> _Task objective_:
Write out exactly the lines running from the line that includes "Click the Cubierta Nubosa subtitle text" to the end of the data, both ends included, and nothing besides.

> _Material to process_:
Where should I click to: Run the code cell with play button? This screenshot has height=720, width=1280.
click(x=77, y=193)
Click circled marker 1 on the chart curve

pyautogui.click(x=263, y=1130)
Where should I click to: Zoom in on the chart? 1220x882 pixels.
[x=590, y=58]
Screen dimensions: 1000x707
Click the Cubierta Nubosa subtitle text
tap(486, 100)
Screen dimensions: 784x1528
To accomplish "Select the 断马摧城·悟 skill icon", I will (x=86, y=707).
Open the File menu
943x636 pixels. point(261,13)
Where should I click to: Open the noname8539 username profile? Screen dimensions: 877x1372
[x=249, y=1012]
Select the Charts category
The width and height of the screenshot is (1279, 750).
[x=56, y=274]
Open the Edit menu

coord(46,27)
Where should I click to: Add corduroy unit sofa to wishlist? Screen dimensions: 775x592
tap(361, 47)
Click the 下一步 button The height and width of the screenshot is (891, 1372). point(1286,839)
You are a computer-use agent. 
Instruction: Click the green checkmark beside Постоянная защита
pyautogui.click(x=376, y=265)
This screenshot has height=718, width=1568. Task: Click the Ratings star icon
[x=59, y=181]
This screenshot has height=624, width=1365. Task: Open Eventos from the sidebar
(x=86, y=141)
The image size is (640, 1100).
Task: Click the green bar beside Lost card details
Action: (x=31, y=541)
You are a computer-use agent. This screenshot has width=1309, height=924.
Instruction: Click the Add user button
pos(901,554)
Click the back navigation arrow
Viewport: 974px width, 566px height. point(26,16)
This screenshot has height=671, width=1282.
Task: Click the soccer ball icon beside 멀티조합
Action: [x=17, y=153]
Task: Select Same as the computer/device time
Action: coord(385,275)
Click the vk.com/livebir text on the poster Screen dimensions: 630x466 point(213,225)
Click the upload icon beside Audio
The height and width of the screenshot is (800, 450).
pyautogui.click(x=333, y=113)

> _Solved exercise_:
Click the Cubierta Nubosa subtitle text
tap(486, 100)
Screen dimensions: 784x1528
To accomplish "Select the 断马摧城·悟 skill icon", I will (x=86, y=707).
Open the File menu
943x636 pixels. point(261,13)
Where should I click to: Open the noname8539 username profile? Screen dimensions: 877x1372
[x=249, y=1012]
Select the Charts category
The width and height of the screenshot is (1279, 750).
[x=56, y=274]
Open the Edit menu

coord(46,27)
Where should I click to: Add corduroy unit sofa to wishlist? Screen dimensions: 775x592
tap(361, 47)
Click the 下一步 button The height and width of the screenshot is (891, 1372). point(1286,839)
You are a computer-use agent. 
Instruction: Click the green checkmark beside Постоянная защита
pyautogui.click(x=376, y=265)
This screenshot has height=718, width=1568. Task: Click the Ratings star icon
[x=59, y=181]
This screenshot has height=624, width=1365. Task: Open Eventos from the sidebar
(x=86, y=141)
The image size is (640, 1100).
Task: Click the green bar beside Lost card details
Action: (x=31, y=541)
You are a computer-use agent. This screenshot has width=1309, height=924.
Instruction: Click the Add user button
pos(901,554)
Click the back navigation arrow
Viewport: 974px width, 566px height. point(26,16)
This screenshot has height=671, width=1282.
Task: Click the soccer ball icon beside 멀티조합
Action: [x=17, y=153]
Task: Select Same as the computer/device time
Action: coord(385,275)
Click the vk.com/livebir text on the poster Screen dimensions: 630x466 point(213,225)
Click the upload icon beside Audio
The height and width of the screenshot is (800, 450).
pyautogui.click(x=333, y=113)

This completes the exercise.